▸ Source
------
It has also led to a possible holiday gift idea:

In lieu of a traditional gift, why not open a microloan account on someone’s behalf via an organization like Kiva and provide enough funding for the recipient to begin making loans? Kiva requires loans to be made in $25 increments, so for a relatively small amount of money, you can give a friend or loved one the gift of gift giving. There are even microloan organizations that allow for the lender to charge a nominal interest rate, meaning your gift could continue to grow for the recipient as the money continues to be lent.

I love this idea for both children and adults. It’s unusual, it provides the recipient with a renewable experience, it serves as a counter to the materialism and commercialism that dominate so much of holiday gift giving. and it does not contribute to the accumulation of stuff in a person’s home.

It’s the perfect gift.

Moreover, there is a decent chance that this particular gift would be poorly received by the gift-obsessed, materialistic moron who insists on traditional, quid pro quo gift giving.

You know who I mean. Right? That less-than-enlightened person in your life who remembers every gift that he or she has ever received and attempts to infer your intentions and level of affection based upon the quality and cost of the gift. 

In exchange for the cashmere sweater that he or she has given you, this particular breed of materialistic friend or relative expects something of similar value and quality in return. Offering the ability to loan $50 to a dressmaker in Guatemala or a fruit picker in Pakistan might annoy this kind of person, which makes the gift even more appealing in my eyes.

Poking and prodding and provoking the materialistic can be great fun, and even better, it’s al for a worthy cause.
------
▸ Request
According to the microloan passage, why could this gift keep growing for the recipient? The items after this passage aren't needed for the task.

▸ Information supplied
------
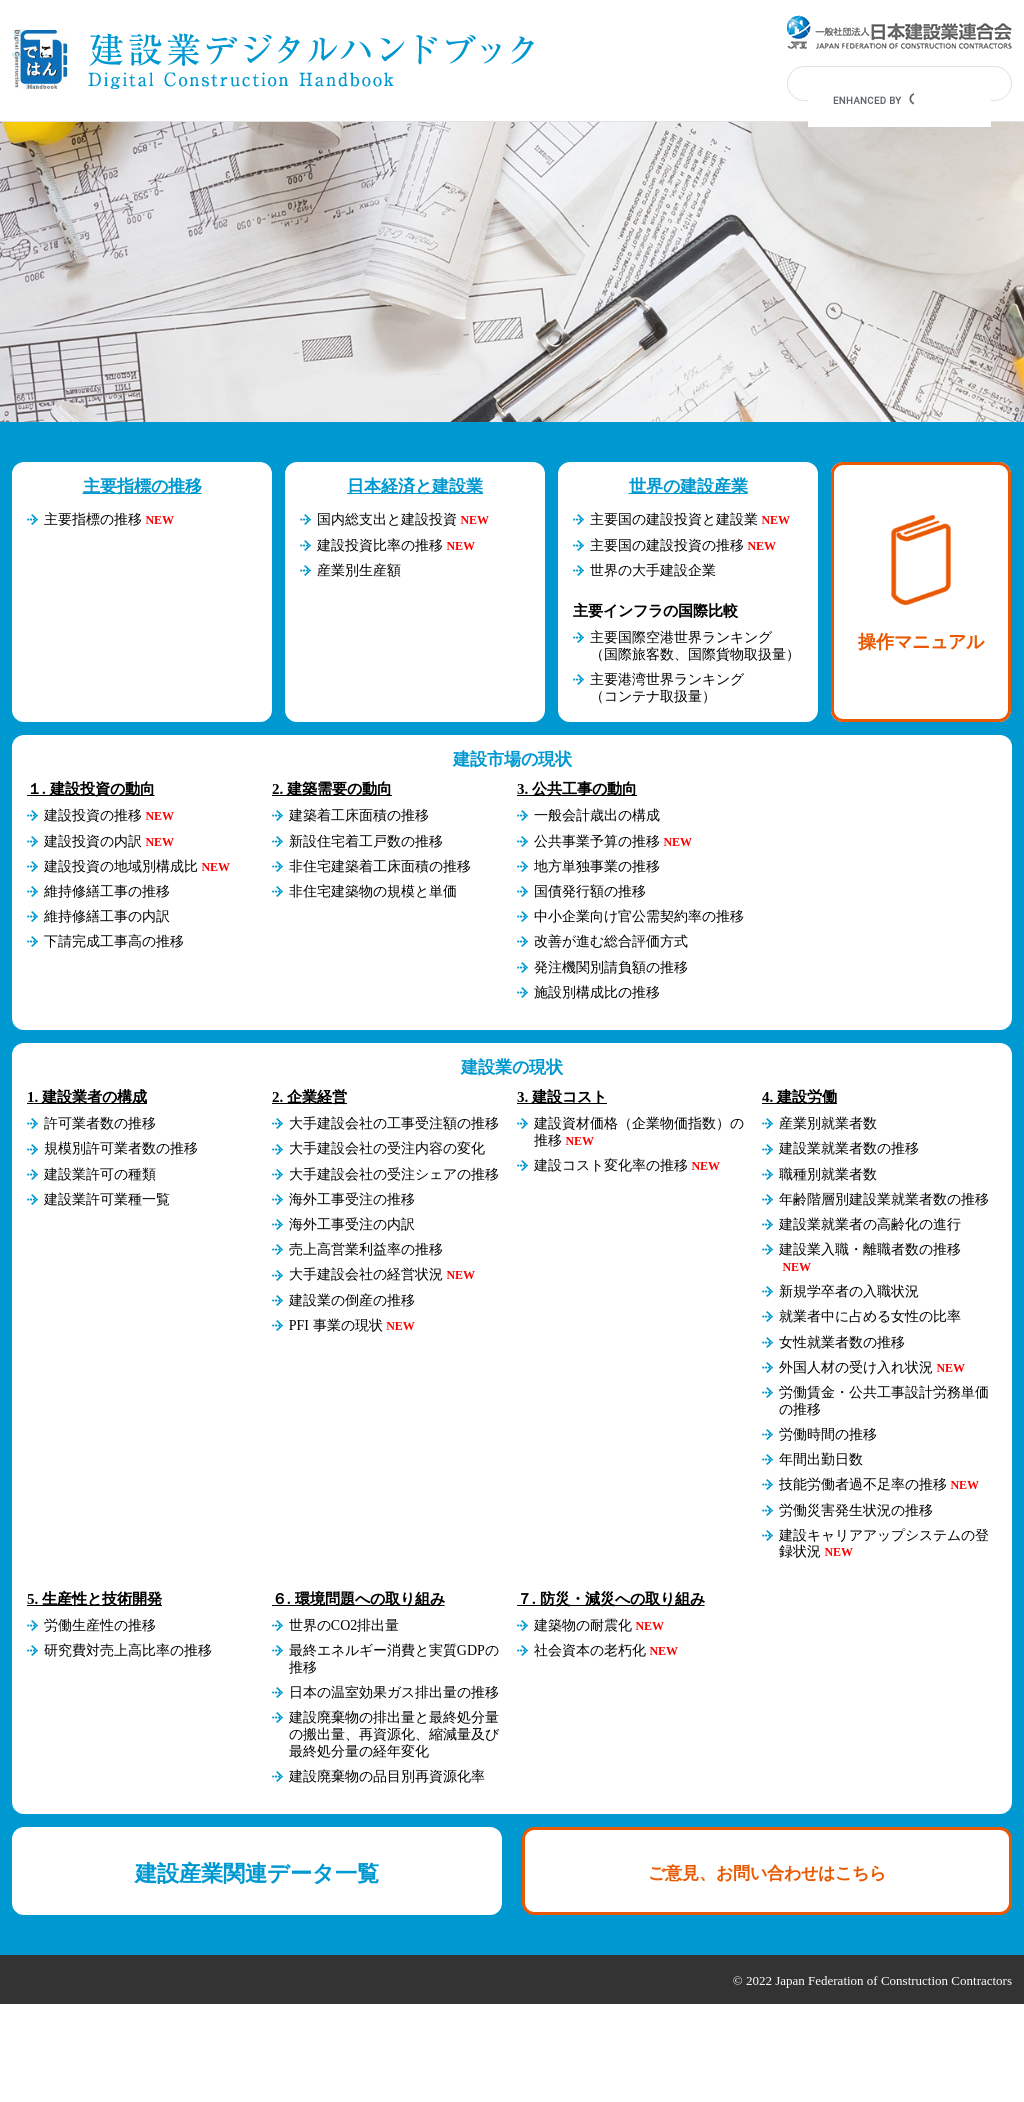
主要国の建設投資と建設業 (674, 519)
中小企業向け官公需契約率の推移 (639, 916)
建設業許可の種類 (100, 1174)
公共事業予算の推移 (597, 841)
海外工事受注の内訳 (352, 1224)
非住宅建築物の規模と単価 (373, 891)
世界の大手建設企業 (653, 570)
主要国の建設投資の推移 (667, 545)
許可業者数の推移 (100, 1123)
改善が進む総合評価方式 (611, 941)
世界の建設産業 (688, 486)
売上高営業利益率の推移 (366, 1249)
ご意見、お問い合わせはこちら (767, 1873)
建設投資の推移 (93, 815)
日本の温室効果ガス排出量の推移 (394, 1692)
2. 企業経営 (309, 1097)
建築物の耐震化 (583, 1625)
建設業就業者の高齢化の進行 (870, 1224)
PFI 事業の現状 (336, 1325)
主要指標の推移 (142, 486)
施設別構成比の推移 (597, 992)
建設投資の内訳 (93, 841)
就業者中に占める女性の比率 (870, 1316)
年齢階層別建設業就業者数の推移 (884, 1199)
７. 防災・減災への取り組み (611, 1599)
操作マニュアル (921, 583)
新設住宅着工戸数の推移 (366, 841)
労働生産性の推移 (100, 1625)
------
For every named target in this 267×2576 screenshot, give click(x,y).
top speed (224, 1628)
------
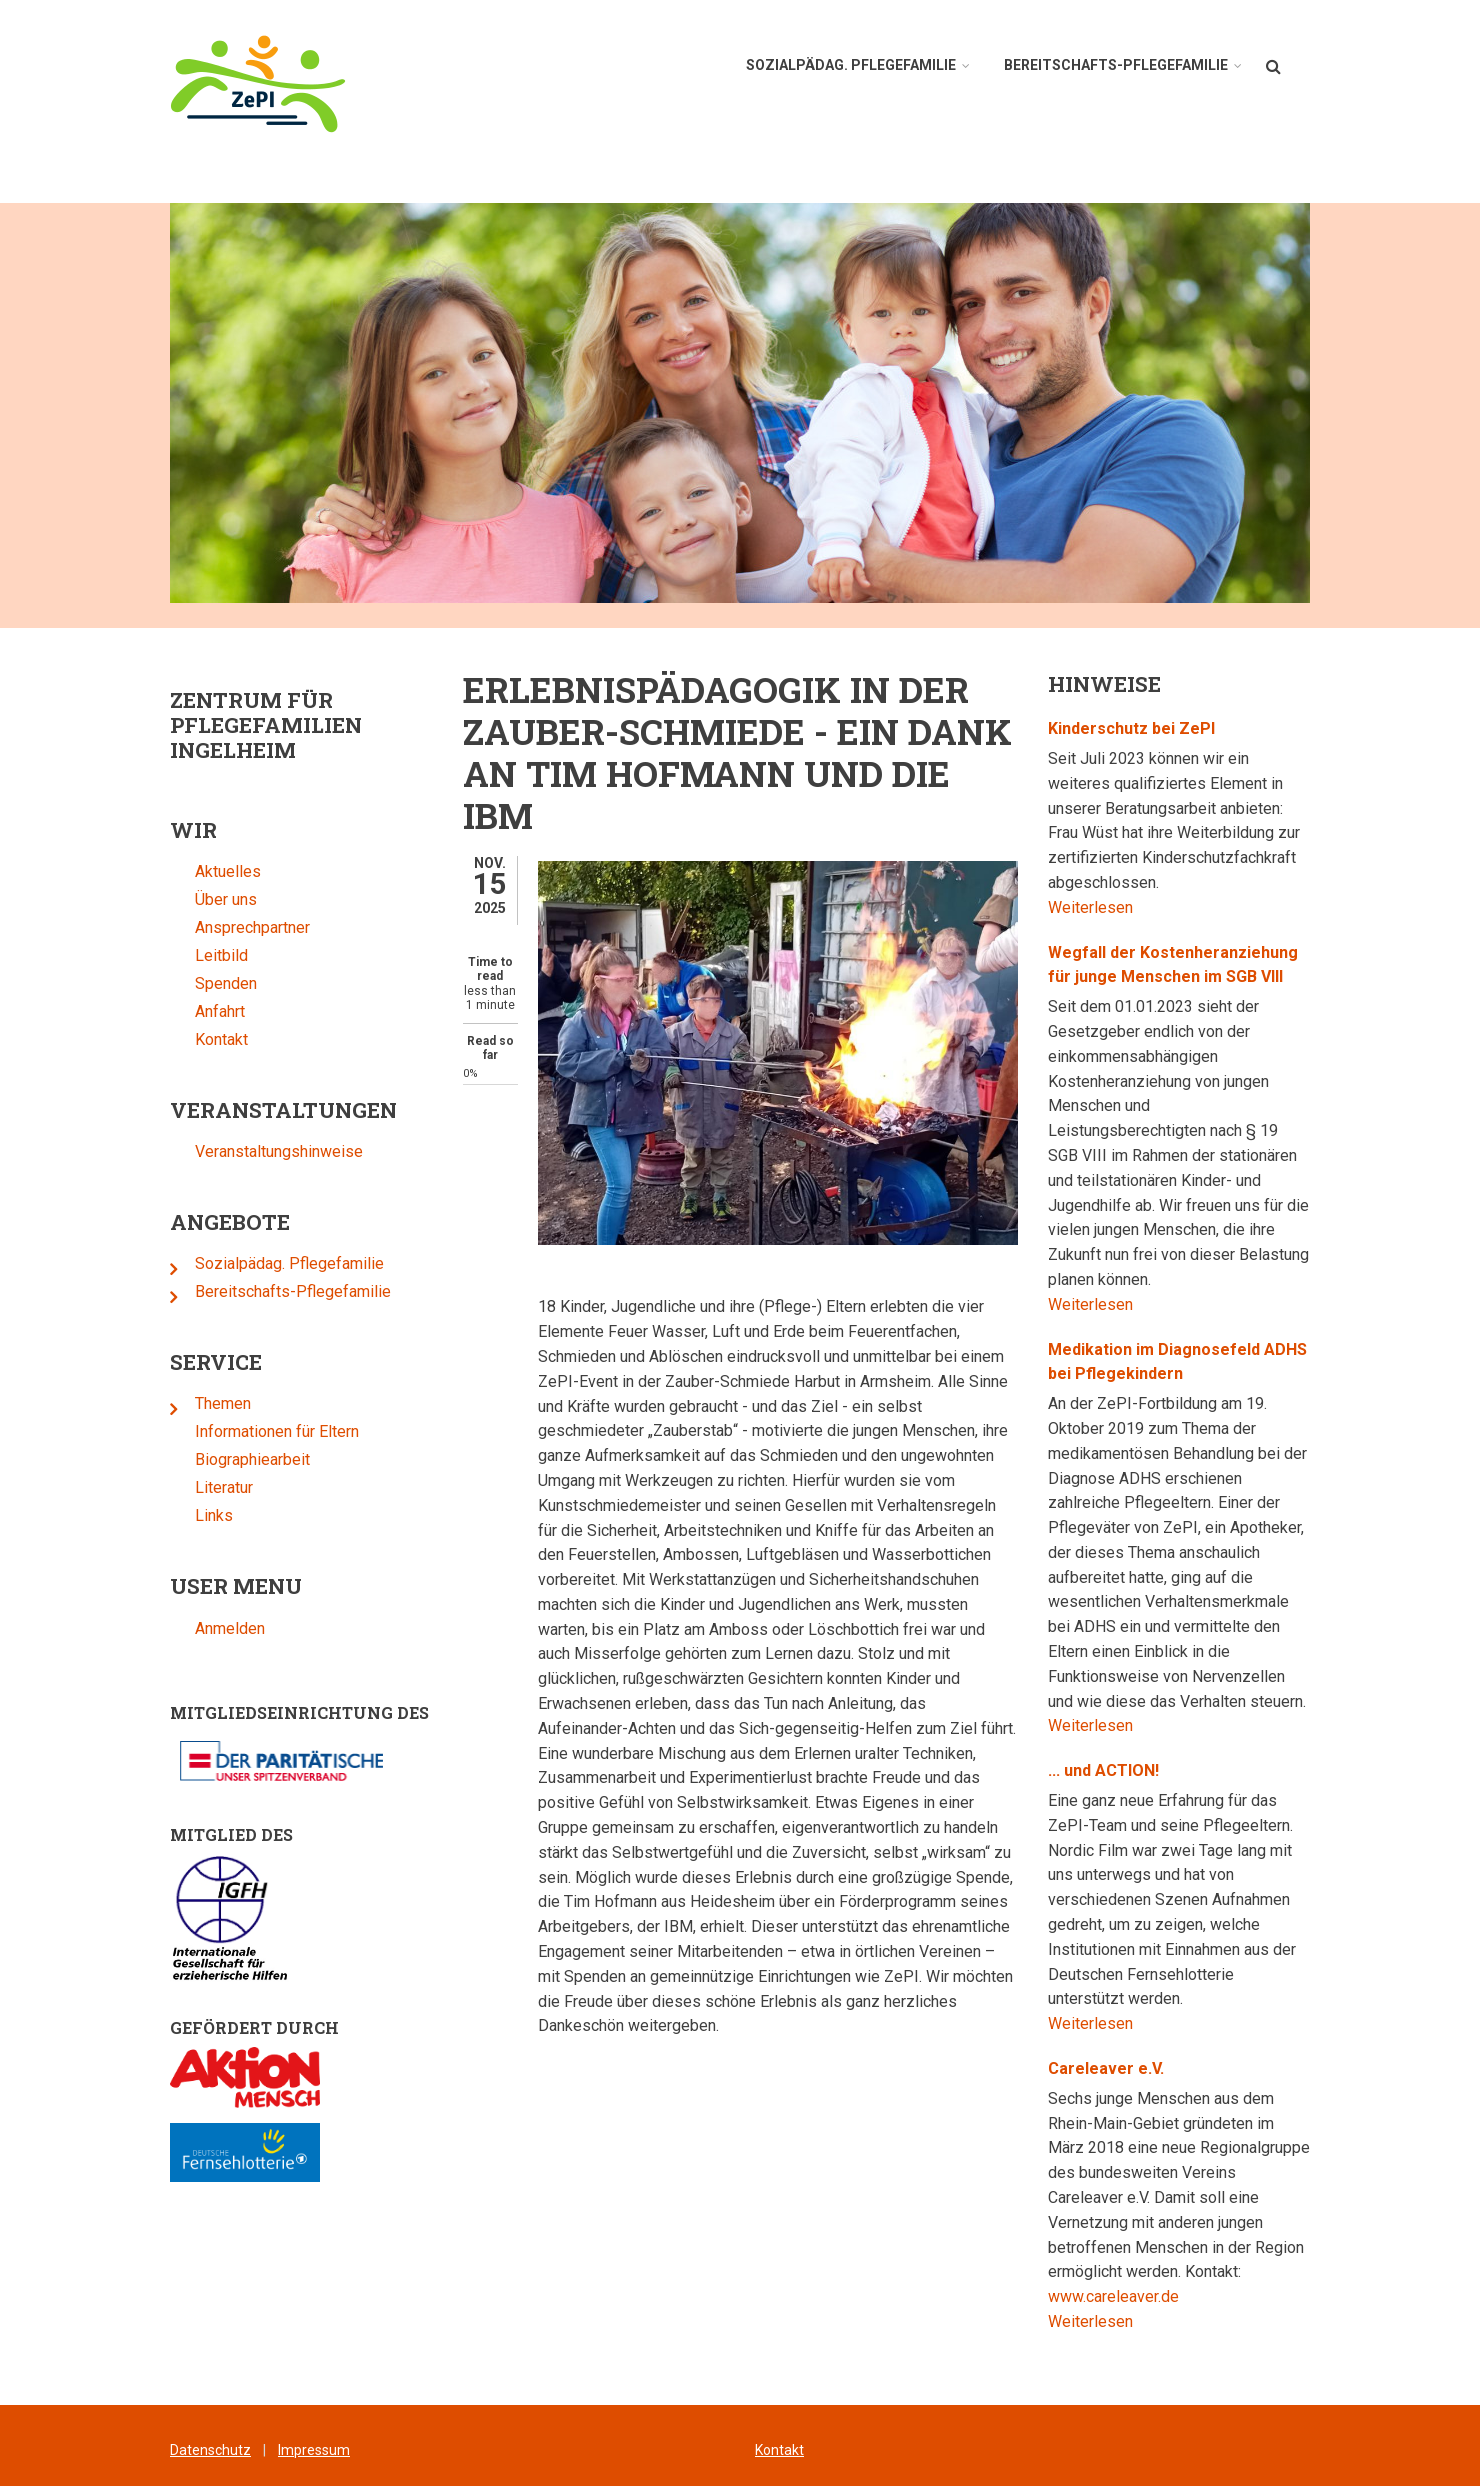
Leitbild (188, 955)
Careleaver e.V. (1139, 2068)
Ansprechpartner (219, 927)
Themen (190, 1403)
------
▸ Exercise response
Some microloan organizations let the lender charge a nominal interest rate. The gift could therefore keep growing as the money continues to be lent.